Directions for this task:
Lay out the records from the line containing "Select the Mandarin orange, Neroli text line" through the line containing "pos(652,604)" as a two-column CSV with the headers text and answer. Give one row per record, put each value in a single quoted field, and turn line breaks into spaces.

Record set:

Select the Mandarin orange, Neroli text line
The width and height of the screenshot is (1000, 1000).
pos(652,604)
--
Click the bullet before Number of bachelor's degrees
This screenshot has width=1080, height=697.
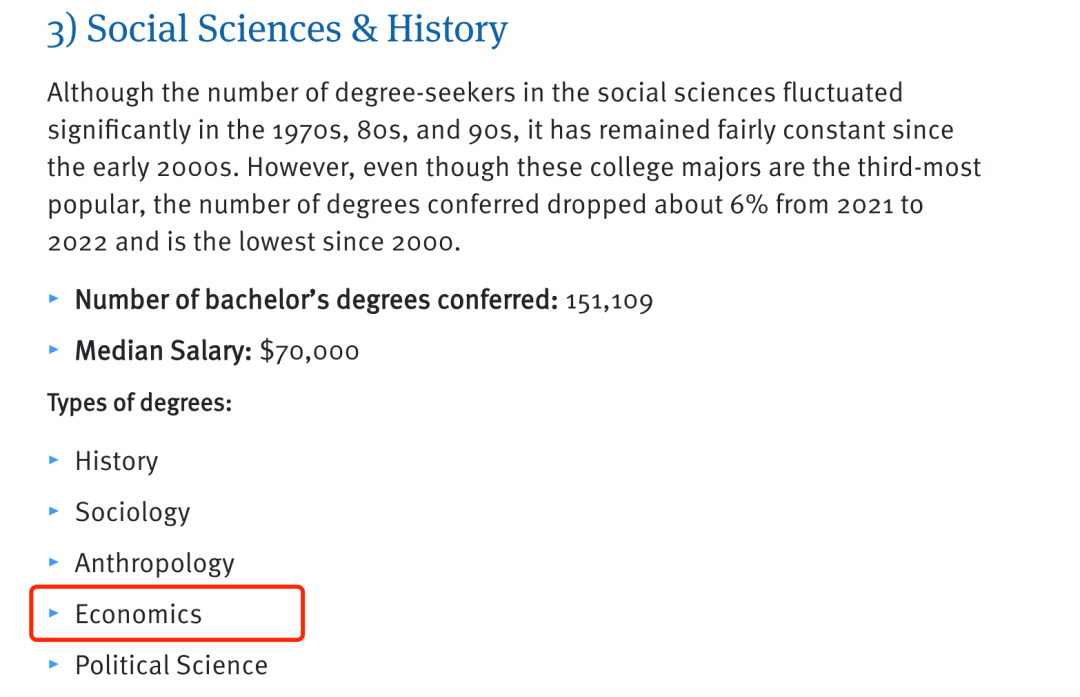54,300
...
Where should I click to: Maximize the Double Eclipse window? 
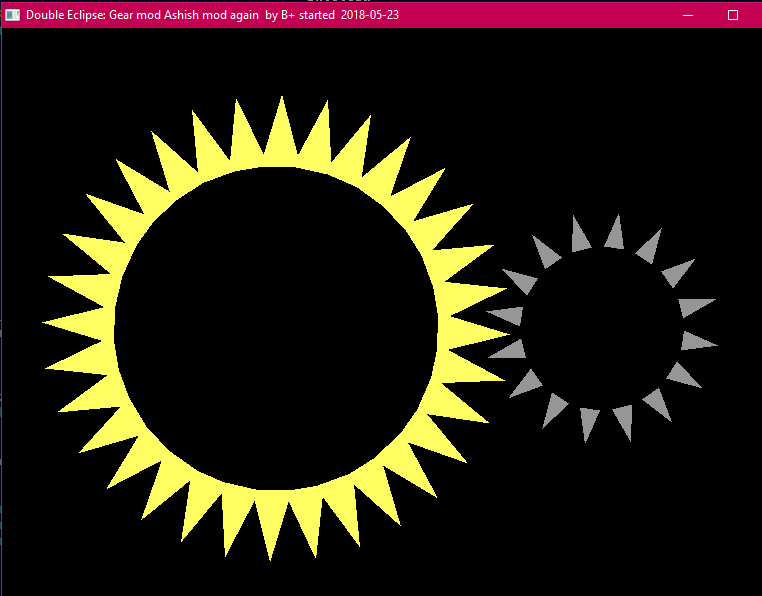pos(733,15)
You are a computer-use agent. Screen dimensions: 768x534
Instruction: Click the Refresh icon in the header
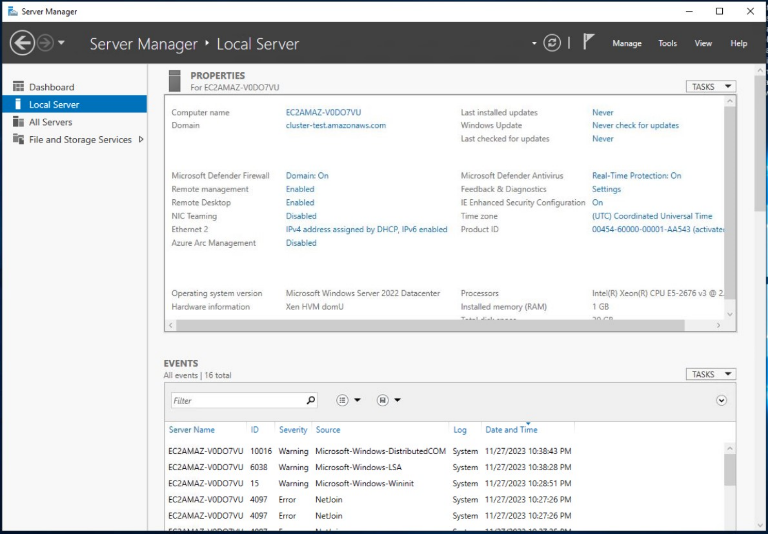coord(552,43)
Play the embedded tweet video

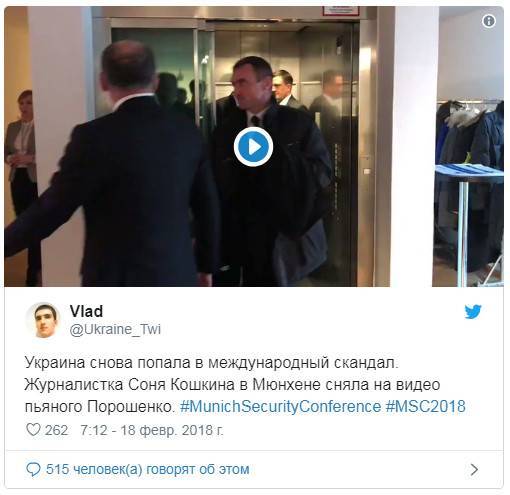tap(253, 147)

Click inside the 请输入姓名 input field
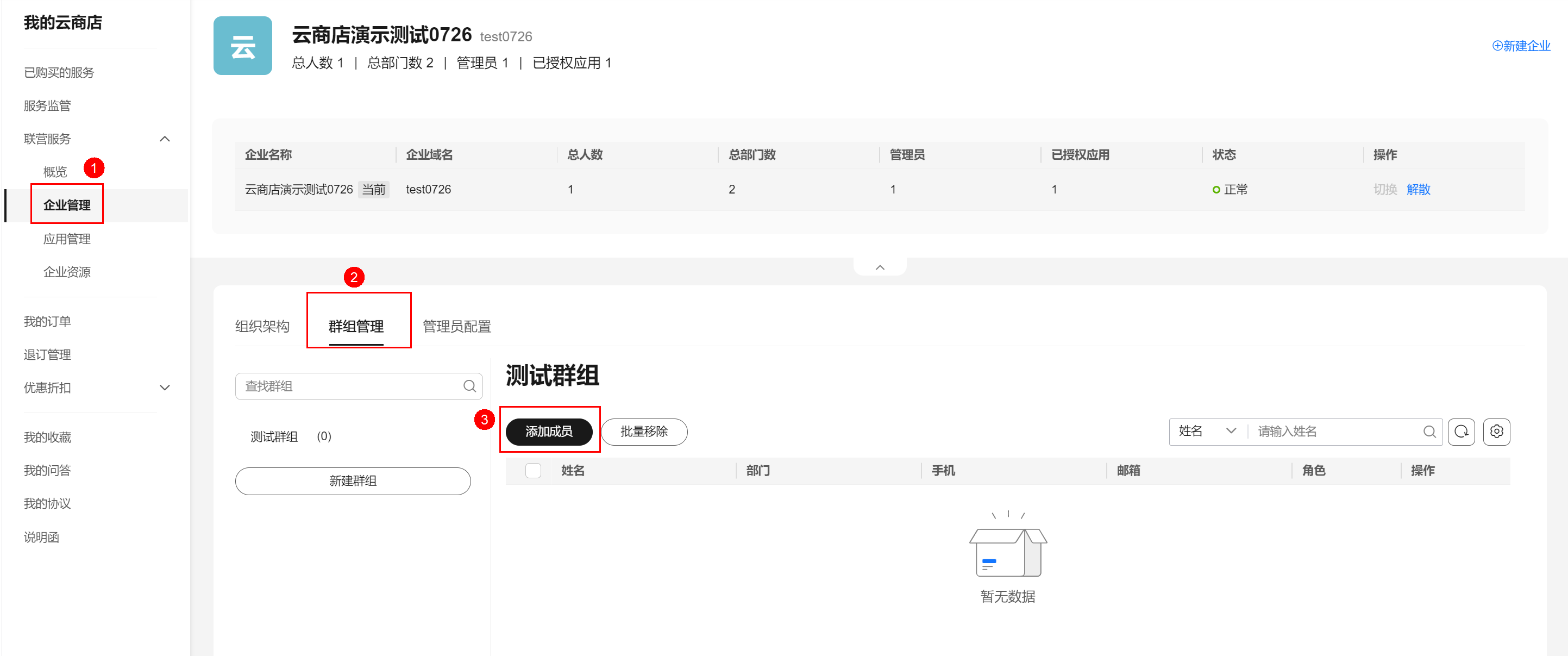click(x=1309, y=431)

Exercise output:
text,answer
"Select the Mandarin orange, Neroli text line The width and height of the screenshot is (1000, 1000).","pos(652,604)"